Publié il y a 1 an et 2 moiss
Lundi 19 mars 2012 à 16 h 16 min
273 vues
Catégorie(s) : News
 
Cette année encore, les ventes d’Orelsan, Sexion d’Assaut ou Boobavont faire remonter à la surface le Titanic de l’industrie du disque. Largement diffusé en radio, gros vendeur d’albums, le Rap reste pourtant le genre mal-aimé des médias hexagonaux. Nos rappeurs ont mauvaise presse et bientôt, il n’en auront même plus. Disparition quasi-totale des magazines spécialisés, souvent remplacés par des portails en-ligne qui colportent beaucoup plus de clashs que de critiques ou d’analyses… Le mouvement ne connaît plus de médiation culturelle sérieuse. Réticence des journalistes ? Schéma économique en panne ? La faute à Zemmour, à Skyrock ? Flu a arpenté le ter-ter du game hexagonal, pour comprendre pourquoi on ne tend pas – ou mal – le mic aux lyricistes français.

L’Affiche, R.E.R, Rap Mag, Gasface ou Groove… La disparition des titres papier, une crise de la demande et de l’offre

En 1999, l’album Panique Celtique de Manau reçoit aux Victoires de la Musique la récompense du meilleur album rap et groove de l’année. Radikal, Groove, l’Affiche et R.E.R se liguent alors contre le trio, et révoquent l’idée qu’il puisse constituer un groupe de rap. Une polémique certes facile, mais qui dessine une cartographie – plutôt dense – de la presse rapologique de France*. Avec Get Busy ou The Source, ces titres constituent le principal moyen d’information d’un public croissant. Aujourd’hui, ils ont tous disparus. Rap Mag était le dernier de ces mohicans, et il a enterré la hache de guerre l’année dernière. Seuls résistent RAP RNB ou Planète Rap Mag, feuilles de choux méchamment portées sur les pré-ados. Planète Rap Mag n’est d’ailleurs que l’alter ego papier de l’émission de promo éponyme de Skyrock, animée par Fred Musa, autoproclamé « leader d’opinion » dans le milieu, récemment mis à l’honneur / l’amende ici par Booba. Couv’ avec têtes de gondoles, stickers, posters pour ta salle de bain, entretiens exclusifs…Les magazines ont tout fait pour s’attirer les bonnes grâces d’un lectorat que l’on s(av)ait jeune, masculin et provincial. Ultimes initiatives pour un secteur en fin de vie, qui n’auront pas réussi à le sauver. Culture du zapping et volatilité des lecteurs – qui ne revendiquent pas une publication de référence -, érodent les ventes.
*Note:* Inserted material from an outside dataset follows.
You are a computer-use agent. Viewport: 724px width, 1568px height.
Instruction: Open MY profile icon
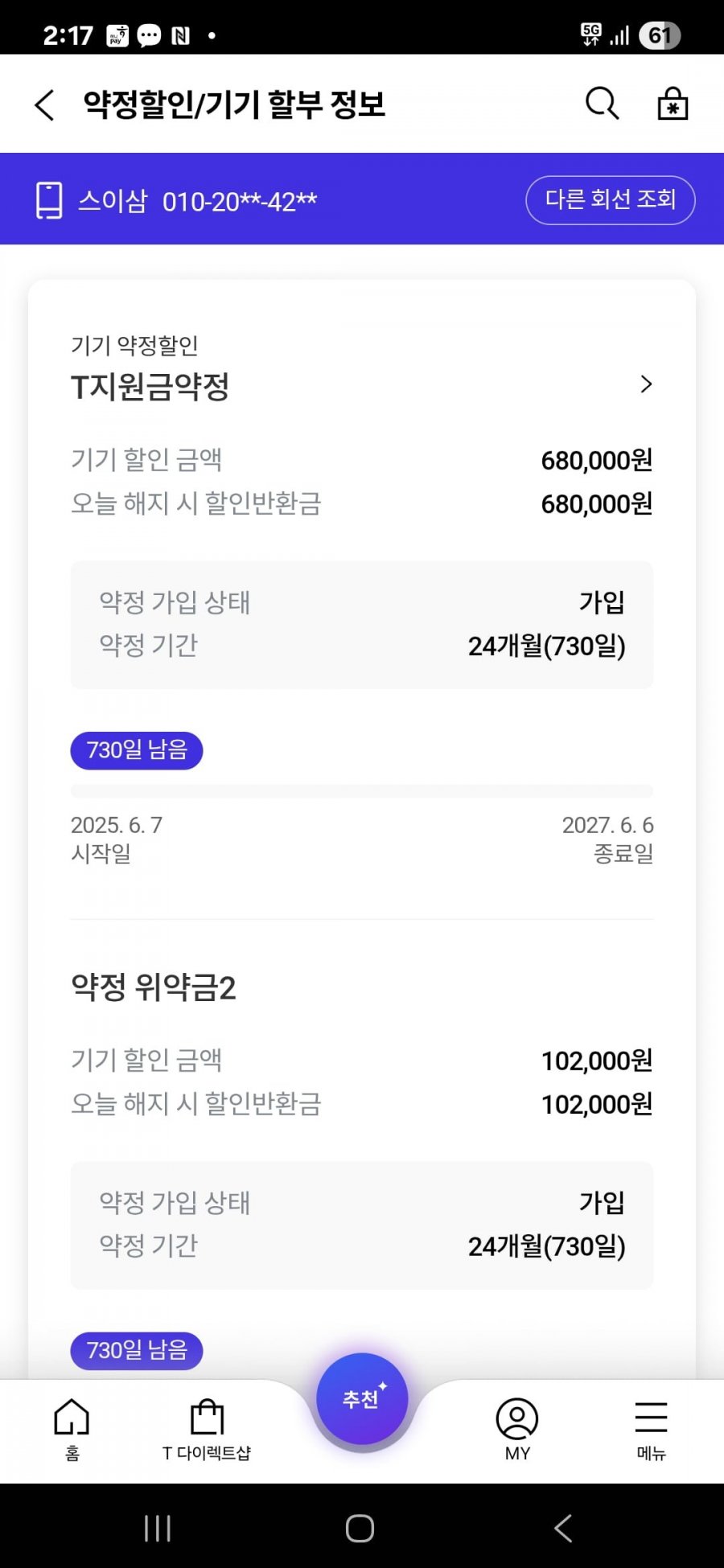pyautogui.click(x=517, y=1428)
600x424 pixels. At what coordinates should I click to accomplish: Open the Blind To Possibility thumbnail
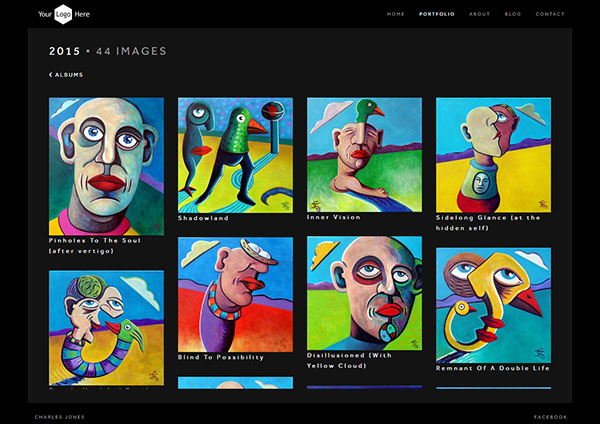click(235, 294)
Cette précarité économique affaiblit la qualité du contenu des formules éditoriales. Les publications vendent donc de moins en moins. Les tirages s’amenuisent, et avec eux le prix de vente des espaces publicitaires, vitaux pour un périodique. Changements de formule désespérés ou trésorerie en panne… Un cercle vicieux de la décroissance dans lequel est empêtré une grande partie de la presse de France, ce n’est pas nouveau. Pourtant, bien qu’ils rencontrent les mêmes obstacles Magic, Serge, Tsugi continuent de documenter l’électro-rock, la pop, les musiques électroniques ou la chanson.
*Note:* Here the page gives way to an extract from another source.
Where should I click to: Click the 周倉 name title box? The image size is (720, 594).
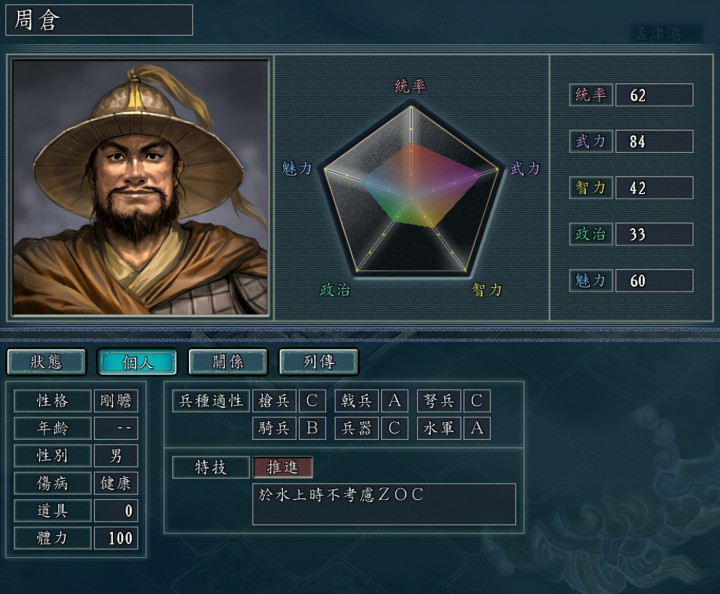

Comprendre le monde à travers le prisme du hip hop

Dans cette affaire, les errements éditoriaux peuvent être tenus pour les principaux coupables. Voyez plutôt : aujourd’hui encore, les Inrockuptibles continuent d’être considérés comme un magazine musical. Pourtant, si l’hebdomadaire est toujours à flot, ce n’est pas parce qu’il a pris le parti des rockeurs de France. Politique, 7ème Art, livres ou vie des médias… Les Inrocks doivent – entre autres – leurs tirages à leur capacité à pouvoir explorer de très nombreuses thématiques. Les rubriques font le grand écart mais elle sont traitées à travers un seul prisme, qui leur donne toute leur teinte éditoriale : l’esthétique rock. Jusqu’à maintenant, très peu de magazines de rap ont tenté d’égrener leur vision d’un ensemble de mondes culturels à travers l’écran du hip hop. De 2006 à 2008, le binôme Nicolas Venancio et Mathieu Rochet est pourtant parvenu à produire cette revue idéale, durant 6 numéros désormais cultes. Audiard, Booba, Chavez, Montebourg, Mobb Deep ou Dieudonné ont squatté les pages de Gasface, un magazine qui a frôlé il y a quatre ans la censure et le boycott des kiosques pour sa première de couverture, qui titrait avec un second degré jamais égalé : « Ils dansent mal ! Ils sont méchants !! Ils sont partout !!! Même Barack Obama en est à moitié un… FAUT-IL AVOIR PEUR DE CES ENCULÉS DE BLANCS ? » Une première de couverture qui sera également la dernière. Aujourd’hui le duo de journalistes donne dans la réalisation de webdocumentaire : l’opus New-York Minute, – une mini-série virale en 6 épisodes commandée par Arte -, a déjà dépassé le demi-million de spectateurs.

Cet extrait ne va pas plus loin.